Practical challenges

First, although data from different OCTA devices are not directly interchangeable [3, 5,6,7, 36], this may not necessarily imply that the inter-domain variations are very large. Indeed, there may be many shared features among different OCTA domains, and as a downside, such overlapping features can interfere with competent learning of the model – because it tries to learn features that do not help transform one domain to another (see Fig. 2.b). To overcome this, as suggested by Manakov et al., using a shared discriminator may accelerate the training and improve the performance [25].

The second challenge is that training numerous models using the original Cycle-GAN architecture requires too much computational power, especially given the number of commercialized OCTA machines. For example, for 5 devices, we will need 20 generators to perform all direct cross-device translations (see Fig. 2.c).
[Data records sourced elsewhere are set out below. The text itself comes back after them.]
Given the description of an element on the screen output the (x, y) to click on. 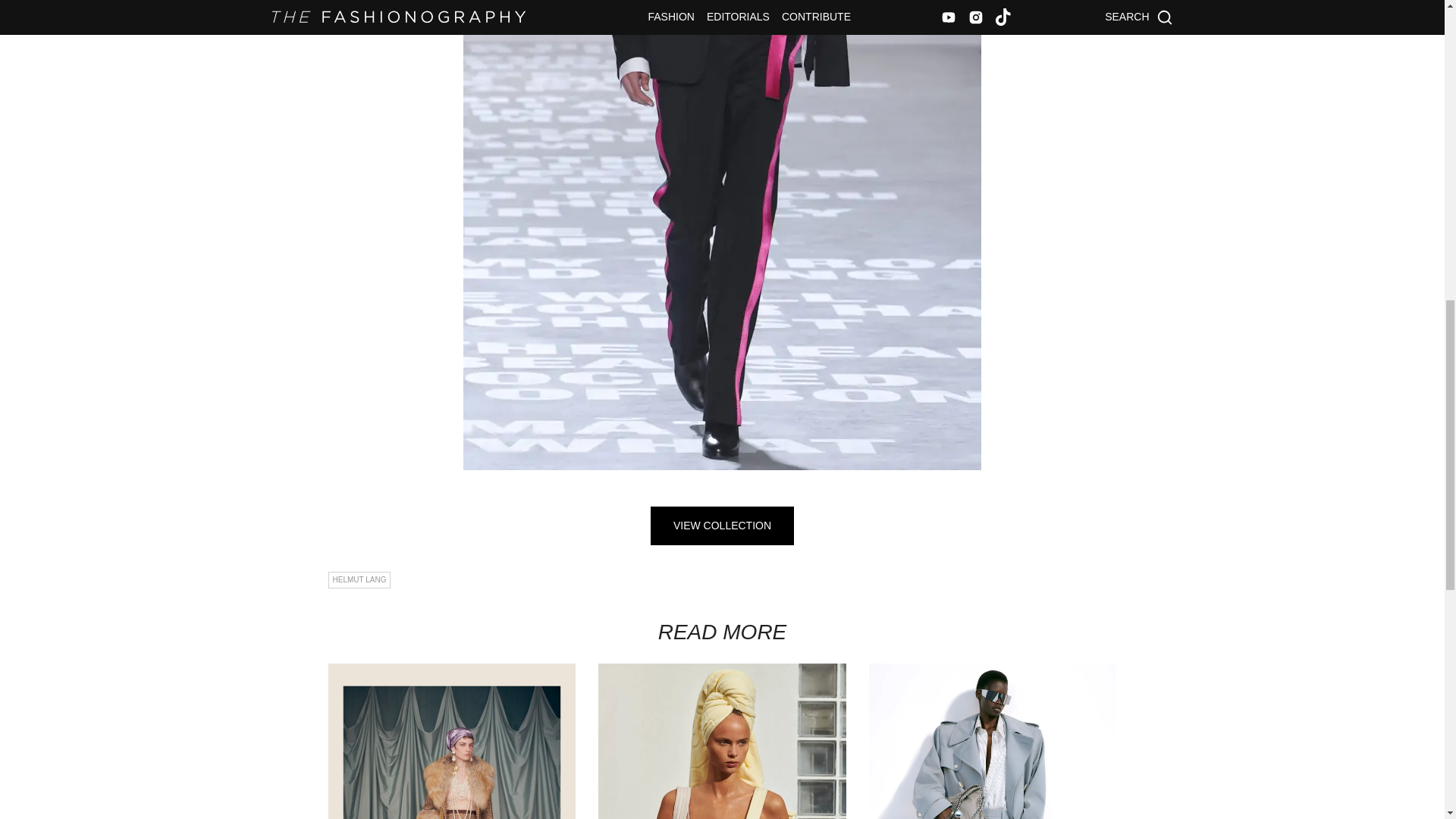
Valentino Resort 2025 (451, 741)
VIEW COLLECTION (721, 525)
HELMUT LANG (358, 579)
Given the description of an element on the screen output the (x, y) to click on. 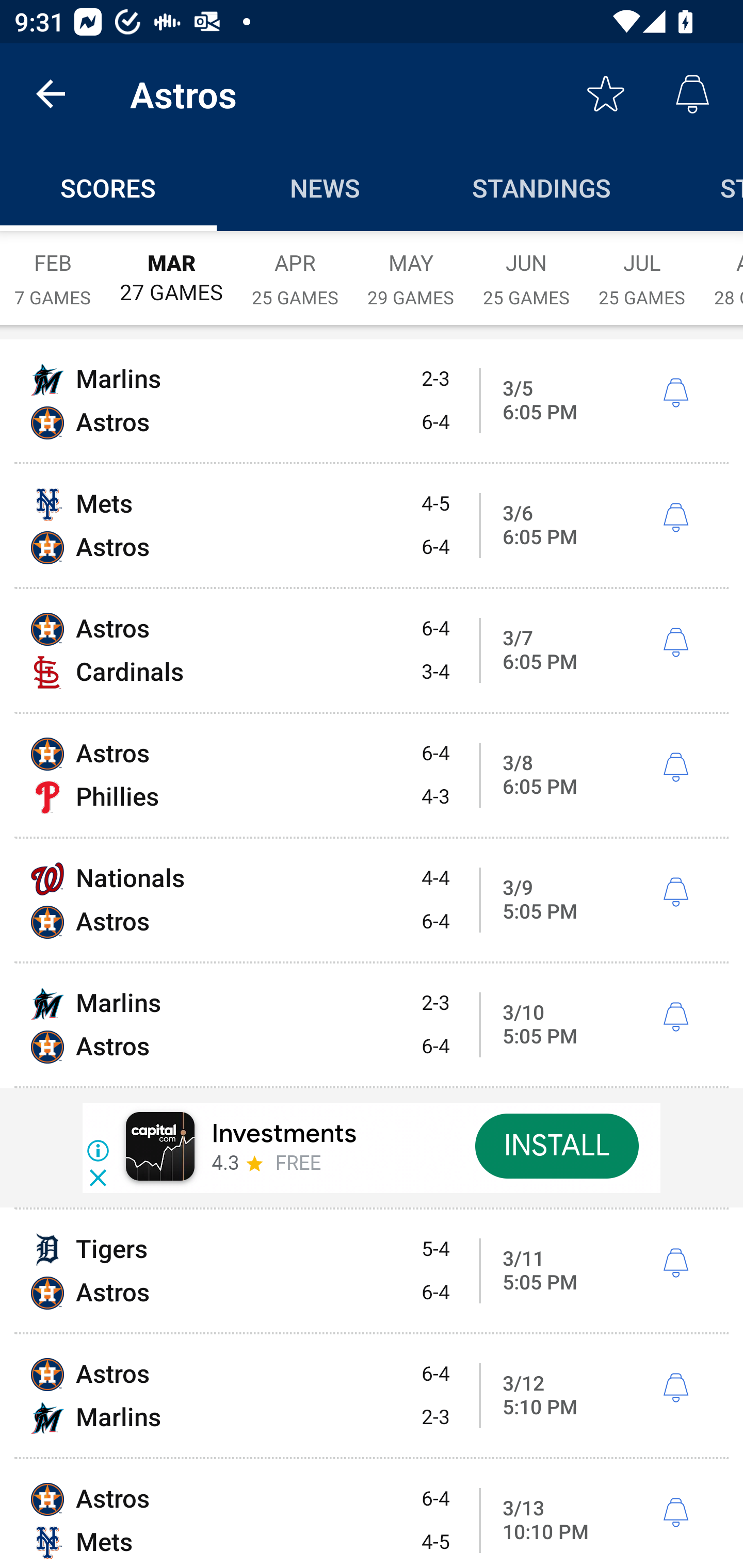
back.button (50, 93)
Favorite toggle (605, 93)
Alerts (692, 93)
News NEWS (324, 187)
Standings STANDINGS (541, 187)
FEB 7 GAMES (52, 268)
MAR 27 GAMES (171, 267)
APR 25 GAMES (294, 268)
MAY 29 GAMES (410, 268)
JUN 25 GAMES (525, 268)
JUL 25 GAMES (641, 268)
Marlins 2-3 Astros 6-4 3/5 6:05 PM í (371, 400)
í (675, 392)
Mets 4-5 Astros 6-4 3/6 6:05 PM í (371, 525)
í (675, 517)
Astros 6-4 Cardinals 3-4 3/7 6:05 PM í (371, 650)
í (675, 642)
Astros 6-4 Phillies 4-3 3/8 6:05 PM í (371, 775)
í (675, 767)
Nationals 4-4 Astros 6-4 3/9 5:05 PM í (371, 899)
í (675, 892)
Marlins 2-3 Astros 6-4 3/10 5:05 PM í (371, 1024)
í (675, 1016)
INSTALL (556, 1146)
Investments (283, 1133)
Tigers 5-4 Astros 6-4 3/11 5:05 PM í (371, 1270)
í (675, 1262)
Astros 6-4 Marlins 2-3 3/12 5:10 PM í (371, 1395)
í (675, 1388)
Astros 6-4 Mets 4-5 3/13 10:10 PM í (371, 1513)
í (675, 1512)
We think one possible solution is experimenting with alternative architectures that incorporate an intermediate domain with feature distributions lying between other domains (e.g., device C in Fig. 2.a). Hypothetically, this maneuver may enable indirect cross-domain translation with significantly reduced computational costs (see Fig. 2.c). Of note, the accuracy and efficiency of such indirect translation methods remain unclear. Alternatively, multiple-domain variants of Cycle-GAN may also help, for example, StarGAN, which was introduced by Choi and colleagues in 2018 [37]. StarGAN works with only one generator and one discriminator, which does not only discern synthetic from actual images but also identifies the domain to which an image belongs [37].

The third challenge lies in the intrinsic difficulty of training GANs. To elaborate, the ideal outcome of the rivalry between the generator and the discriminator is achieving a Nash equilibrium between the models where they both excel at their tasks and cannot improve further – i.e., the global optima. However, the training process often encounters situations where the generator fails to grasp the full range of features and may produce identical, low-quality images over and over – i.e., ‘mode collapse’. This can occur when the generator has been provided with – or focused on – only a limited subset of the real-world feature distribution. Another reason may be the discriminator outpacing the generator in feature learning, consequently perceiving every synthesized image as fake, even if it is better than the last iteration. This hinders the generator’s further improvement [38]. Therefore, optimization of Cycle-GANs often proves difficult and burdensome. On the other hand, the non-adversarial nature of DDPMs allows a more stable training process, where mode collapse may not be a problem [15].

The Fourth challenge is that domain adaptation across different devices alone cannot account for variations in the subject populations. Thus, large datasets representing a broad spectrum of healthy and diseased eyes are still necessary. Overall, technical aspects aside, acquiring representative OCTA data from different devices necessitates large-scale collaborative efforts by multiple centers.

Conclusion

We are overwhelmed by the recent advancements in retinal imaging technologies and the rapid progress of advanced, efficient DL-based domain adaptation techniques. In light of this, we propose that image-to-image translation methods have the potential to enhance the generalizability and comparability of OCTA data from different devices or centers. We strongly encourage interdisciplinary efforts in this direction, emphasizing the importance of ensuring that experts in the field are aware of such continuous advancements in unpaired domain adaptation approaches. Such efforts will pave the way for more efficient pooled analysis of OCTA findings from various centers, which will result in more conclusive interpretations of the existing yet heterogeneous data. Last but not least, this approach may also enable wider applicability of current or future ML/DL models trained on smaller datasets from a limited number of OCTA device types.